Carmen Electra And The Pussycat Dolls


Carmen Electra (birth name Tara Leigh Patrick) was born on April 20, 1972 in Cincinnati, Ohio. She is an American model, television personality, actress and singer. Her family is of Irish, German, and Native American (Cherokee) descent. She attended Princeton High School for four years in Sharonville, a suburb of Cincinnati. She is not related to adult film actress Tera Patrick, who’s birth name is Linda Hopkins Shapiro.

She lived in Minneapolis, Minnesota and worked for Target Corporation , before moving to Los Angeles in 1991. After moving to California she met the singer Prince (a Minneapolis native), who persuaded her to change her name to Carmen Electra. Soon after, she signed a recording contract with Paisley Park Records, Prince’s company, marking the start of a short-lived singing career. In 1995, before moving to Los Angeles in 1991, started appearing in various television programs. Then in May of 1996 she appeared in Playboy magazine. This led to an increasing role as a television personality on various shows, including regular roles on Baywatch and MTV’s Singled Out.


Carmen Electra And The Pussycat Dolls
She has appeared in several films, such as Good Burger (1997), The Mating Habits of the Earthbound Human (1999), the horror spoof Scary Movie (2000), and the remake of the 1970s TV show Starsky & Hutch (2004).

She also regularly performed with the exotic dance troupe The Pussycat Dolls. She also created the highly successful Carmen Electra Aerobic Striptease series of DVDs which combines classic stripping moves with a low impact workout.
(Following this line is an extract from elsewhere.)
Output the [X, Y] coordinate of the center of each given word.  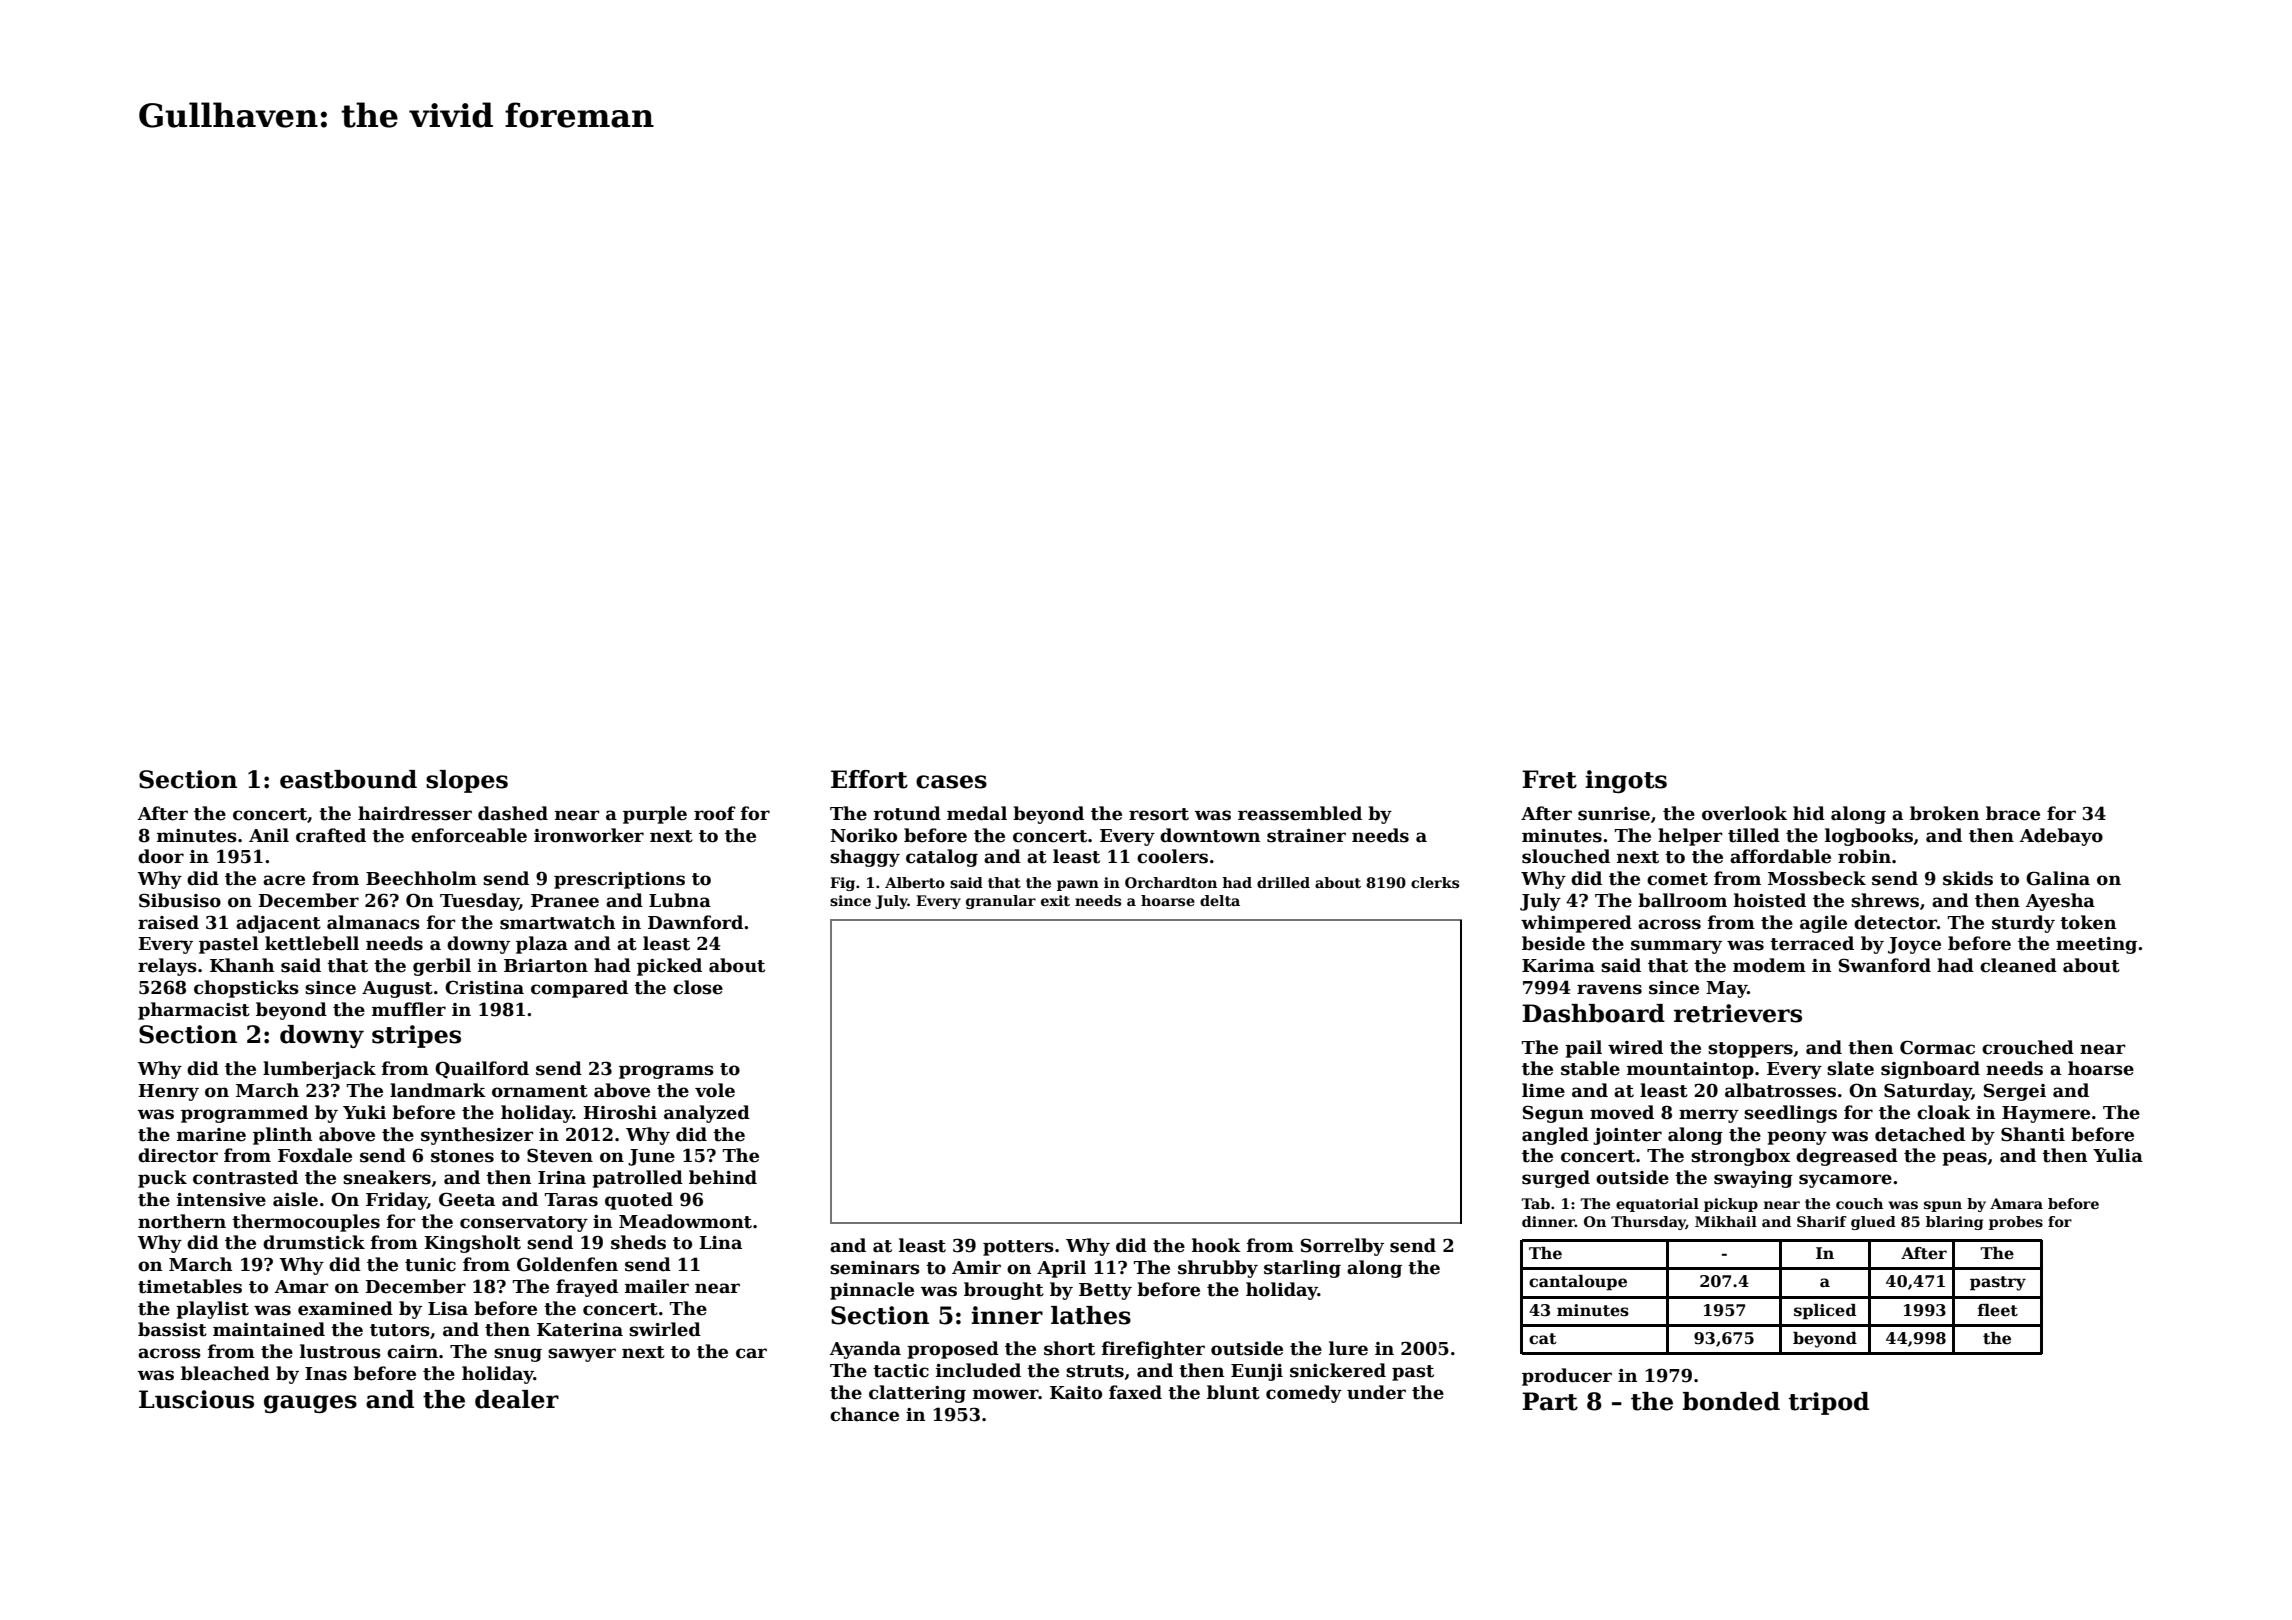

Carmen Electra’s most recent movie appearance is as Eugene Levy’s trophy wife in Cheaper by the Dozen 2. Her acting work is regularly derided by critics; in the Roger Ebert review of the film Dirty Love, he states: “The Carmen Electra character, meanwhile, struts around like a ho in a bad music video, speaking black street talk as if she learned it phonetically, and pulling out a gun and holding it to a man’s head because she thinks, obviously, that pulling guns on guys is expected of any authentic black woman. A scene like that would be insulting in any other movie; here it possibly distracts her from doing something even more debasing.”